(Source records)
+ + + +

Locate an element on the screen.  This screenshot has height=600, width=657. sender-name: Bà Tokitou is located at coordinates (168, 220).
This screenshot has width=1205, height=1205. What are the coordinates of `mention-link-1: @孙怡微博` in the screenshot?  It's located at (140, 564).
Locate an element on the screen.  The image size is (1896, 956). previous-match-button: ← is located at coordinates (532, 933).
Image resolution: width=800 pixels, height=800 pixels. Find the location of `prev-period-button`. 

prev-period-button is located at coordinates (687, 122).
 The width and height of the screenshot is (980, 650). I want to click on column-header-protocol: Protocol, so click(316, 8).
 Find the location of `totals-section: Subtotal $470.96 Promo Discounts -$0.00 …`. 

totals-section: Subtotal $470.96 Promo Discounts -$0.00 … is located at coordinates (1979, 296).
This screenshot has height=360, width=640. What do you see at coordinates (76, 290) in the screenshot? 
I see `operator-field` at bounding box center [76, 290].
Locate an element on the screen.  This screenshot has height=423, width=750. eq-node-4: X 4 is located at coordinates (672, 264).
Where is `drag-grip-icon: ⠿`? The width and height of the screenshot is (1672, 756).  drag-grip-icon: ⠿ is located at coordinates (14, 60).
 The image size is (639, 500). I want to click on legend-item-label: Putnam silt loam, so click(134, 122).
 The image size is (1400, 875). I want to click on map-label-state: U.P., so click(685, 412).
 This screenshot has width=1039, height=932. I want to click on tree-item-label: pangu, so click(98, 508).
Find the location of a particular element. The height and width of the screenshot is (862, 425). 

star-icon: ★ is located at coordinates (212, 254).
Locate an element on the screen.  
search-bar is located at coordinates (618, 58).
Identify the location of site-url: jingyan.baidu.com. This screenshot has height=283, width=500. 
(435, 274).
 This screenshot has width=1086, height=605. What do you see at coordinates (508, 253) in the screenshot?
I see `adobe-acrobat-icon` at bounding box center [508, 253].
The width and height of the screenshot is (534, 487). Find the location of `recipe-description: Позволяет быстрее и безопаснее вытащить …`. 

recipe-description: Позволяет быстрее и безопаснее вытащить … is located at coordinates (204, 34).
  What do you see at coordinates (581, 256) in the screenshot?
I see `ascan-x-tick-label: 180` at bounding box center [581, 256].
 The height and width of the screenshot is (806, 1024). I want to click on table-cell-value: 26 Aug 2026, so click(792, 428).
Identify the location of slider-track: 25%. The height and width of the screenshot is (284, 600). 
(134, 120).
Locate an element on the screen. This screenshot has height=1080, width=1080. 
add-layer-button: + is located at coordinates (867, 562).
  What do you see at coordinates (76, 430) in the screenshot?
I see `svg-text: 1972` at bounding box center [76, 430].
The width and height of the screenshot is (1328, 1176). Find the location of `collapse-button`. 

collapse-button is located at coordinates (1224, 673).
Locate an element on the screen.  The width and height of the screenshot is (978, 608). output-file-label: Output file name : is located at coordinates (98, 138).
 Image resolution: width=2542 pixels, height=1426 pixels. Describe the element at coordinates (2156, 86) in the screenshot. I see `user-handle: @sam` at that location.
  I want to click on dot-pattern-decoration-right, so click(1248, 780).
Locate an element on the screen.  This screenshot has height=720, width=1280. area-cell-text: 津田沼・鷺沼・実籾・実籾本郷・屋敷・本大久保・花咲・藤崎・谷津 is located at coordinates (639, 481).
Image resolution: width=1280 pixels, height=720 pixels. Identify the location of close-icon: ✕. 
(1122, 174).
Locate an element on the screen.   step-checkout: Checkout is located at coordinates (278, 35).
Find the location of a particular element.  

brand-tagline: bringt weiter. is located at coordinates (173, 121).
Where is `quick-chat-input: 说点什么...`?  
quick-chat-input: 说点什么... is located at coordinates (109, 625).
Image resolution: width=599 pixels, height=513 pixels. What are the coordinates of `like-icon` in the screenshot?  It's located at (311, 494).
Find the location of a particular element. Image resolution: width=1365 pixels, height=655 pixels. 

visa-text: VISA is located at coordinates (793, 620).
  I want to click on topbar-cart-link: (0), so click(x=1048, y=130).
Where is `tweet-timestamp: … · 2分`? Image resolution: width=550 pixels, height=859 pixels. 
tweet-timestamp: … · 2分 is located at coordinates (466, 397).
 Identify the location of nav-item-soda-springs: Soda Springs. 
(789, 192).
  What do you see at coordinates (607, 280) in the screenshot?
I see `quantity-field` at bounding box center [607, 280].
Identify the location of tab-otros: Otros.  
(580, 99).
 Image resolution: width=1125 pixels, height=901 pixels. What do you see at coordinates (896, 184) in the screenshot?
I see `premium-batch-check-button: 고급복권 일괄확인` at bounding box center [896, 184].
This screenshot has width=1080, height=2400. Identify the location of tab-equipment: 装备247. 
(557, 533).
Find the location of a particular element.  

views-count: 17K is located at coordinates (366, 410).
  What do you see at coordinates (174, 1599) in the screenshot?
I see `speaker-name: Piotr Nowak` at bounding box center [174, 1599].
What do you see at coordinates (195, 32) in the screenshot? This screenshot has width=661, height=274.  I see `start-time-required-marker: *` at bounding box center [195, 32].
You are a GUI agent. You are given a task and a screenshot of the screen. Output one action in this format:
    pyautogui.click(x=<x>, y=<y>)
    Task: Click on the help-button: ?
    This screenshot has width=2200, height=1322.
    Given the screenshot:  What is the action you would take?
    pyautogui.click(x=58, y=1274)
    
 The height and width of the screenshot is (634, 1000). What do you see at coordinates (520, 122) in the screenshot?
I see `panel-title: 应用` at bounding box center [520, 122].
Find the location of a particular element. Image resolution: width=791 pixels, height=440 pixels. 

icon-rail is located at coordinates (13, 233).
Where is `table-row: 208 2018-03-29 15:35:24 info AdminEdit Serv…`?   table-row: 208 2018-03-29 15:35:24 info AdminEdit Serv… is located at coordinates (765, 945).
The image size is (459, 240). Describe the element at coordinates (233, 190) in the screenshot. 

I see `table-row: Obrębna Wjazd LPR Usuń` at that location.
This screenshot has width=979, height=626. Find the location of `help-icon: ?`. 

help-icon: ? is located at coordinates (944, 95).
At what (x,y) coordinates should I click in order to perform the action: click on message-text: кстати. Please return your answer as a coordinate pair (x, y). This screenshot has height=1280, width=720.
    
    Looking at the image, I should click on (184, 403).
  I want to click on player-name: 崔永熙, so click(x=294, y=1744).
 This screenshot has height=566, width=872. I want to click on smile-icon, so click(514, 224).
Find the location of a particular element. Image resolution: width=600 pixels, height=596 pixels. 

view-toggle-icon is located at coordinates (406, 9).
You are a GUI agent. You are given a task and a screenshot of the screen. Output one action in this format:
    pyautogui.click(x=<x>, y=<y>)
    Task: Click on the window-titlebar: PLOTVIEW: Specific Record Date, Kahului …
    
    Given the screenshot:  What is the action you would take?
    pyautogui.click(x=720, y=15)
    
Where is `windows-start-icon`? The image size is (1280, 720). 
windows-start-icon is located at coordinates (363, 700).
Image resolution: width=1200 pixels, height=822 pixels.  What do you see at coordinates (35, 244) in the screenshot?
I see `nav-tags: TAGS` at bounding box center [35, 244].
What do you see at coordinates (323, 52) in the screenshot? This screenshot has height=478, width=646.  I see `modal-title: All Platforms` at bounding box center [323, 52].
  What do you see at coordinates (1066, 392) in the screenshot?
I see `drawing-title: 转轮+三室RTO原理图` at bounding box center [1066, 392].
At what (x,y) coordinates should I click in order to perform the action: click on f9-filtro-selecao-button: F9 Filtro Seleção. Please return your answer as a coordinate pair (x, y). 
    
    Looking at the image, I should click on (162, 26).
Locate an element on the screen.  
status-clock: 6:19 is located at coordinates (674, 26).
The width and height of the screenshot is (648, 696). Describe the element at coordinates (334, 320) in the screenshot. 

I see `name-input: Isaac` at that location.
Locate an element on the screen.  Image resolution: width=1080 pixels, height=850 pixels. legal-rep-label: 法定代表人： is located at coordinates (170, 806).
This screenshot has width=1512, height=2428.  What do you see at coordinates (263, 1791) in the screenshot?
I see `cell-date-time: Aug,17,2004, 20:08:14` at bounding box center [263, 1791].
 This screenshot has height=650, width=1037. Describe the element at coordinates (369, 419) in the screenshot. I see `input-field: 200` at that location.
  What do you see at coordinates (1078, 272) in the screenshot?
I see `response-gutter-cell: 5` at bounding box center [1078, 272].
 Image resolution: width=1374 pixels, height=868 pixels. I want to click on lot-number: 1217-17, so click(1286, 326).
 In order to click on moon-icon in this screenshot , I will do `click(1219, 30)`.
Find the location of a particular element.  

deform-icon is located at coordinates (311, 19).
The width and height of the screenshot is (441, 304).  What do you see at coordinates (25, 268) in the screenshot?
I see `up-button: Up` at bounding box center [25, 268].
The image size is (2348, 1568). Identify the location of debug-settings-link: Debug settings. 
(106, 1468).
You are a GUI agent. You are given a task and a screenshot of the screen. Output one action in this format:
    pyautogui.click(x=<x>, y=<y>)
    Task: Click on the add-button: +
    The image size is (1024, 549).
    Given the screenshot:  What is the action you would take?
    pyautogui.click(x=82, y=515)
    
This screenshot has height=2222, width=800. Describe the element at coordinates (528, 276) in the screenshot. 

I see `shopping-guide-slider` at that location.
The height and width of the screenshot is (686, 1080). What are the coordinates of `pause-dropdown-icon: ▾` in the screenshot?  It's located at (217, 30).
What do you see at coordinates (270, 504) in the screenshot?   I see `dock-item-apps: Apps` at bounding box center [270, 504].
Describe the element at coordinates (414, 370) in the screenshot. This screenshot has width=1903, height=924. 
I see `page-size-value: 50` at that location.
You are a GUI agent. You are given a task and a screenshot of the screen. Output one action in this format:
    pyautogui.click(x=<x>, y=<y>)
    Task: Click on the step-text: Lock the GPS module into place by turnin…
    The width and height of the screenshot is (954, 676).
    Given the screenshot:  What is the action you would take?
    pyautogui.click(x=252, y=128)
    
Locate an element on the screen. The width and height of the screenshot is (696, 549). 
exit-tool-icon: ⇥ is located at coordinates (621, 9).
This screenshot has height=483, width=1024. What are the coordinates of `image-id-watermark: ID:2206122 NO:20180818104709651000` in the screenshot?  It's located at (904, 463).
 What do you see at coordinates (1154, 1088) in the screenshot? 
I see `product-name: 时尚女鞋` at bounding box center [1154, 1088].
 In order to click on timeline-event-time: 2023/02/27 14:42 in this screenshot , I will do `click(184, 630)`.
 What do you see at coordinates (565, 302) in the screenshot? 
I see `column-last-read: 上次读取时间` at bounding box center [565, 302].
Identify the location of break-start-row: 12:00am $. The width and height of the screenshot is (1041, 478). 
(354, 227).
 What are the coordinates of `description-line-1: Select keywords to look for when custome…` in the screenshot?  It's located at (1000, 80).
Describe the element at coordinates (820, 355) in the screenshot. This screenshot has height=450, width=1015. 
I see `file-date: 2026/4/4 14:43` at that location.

+ + + +

### [TASK REQUIREMENTS]
Report every line of the records above that contains the string "text", matching case exactly.

### [WRITTEN REPLY]
I see `svg-text: 1972` at bounding box center [76, 430].
Locate an element on the screen.  This screenshot has height=720, width=1280. area-cell-text: 津田沼・鷺沼・実籾・実籾本郷・屋敷・本大久保・花咲・藤崎・谷津 is located at coordinates (639, 481).
visa-text: VISA is located at coordinates (793, 620).
At what (x,y) coordinates should I click in order to perform the action: click on message-text: кстати. Please return your answer as a coordinate pair (x, y). This screenshot has height=1280, width=720.
    Task: Click on the step-text: Lock the GPS module into place by turnin…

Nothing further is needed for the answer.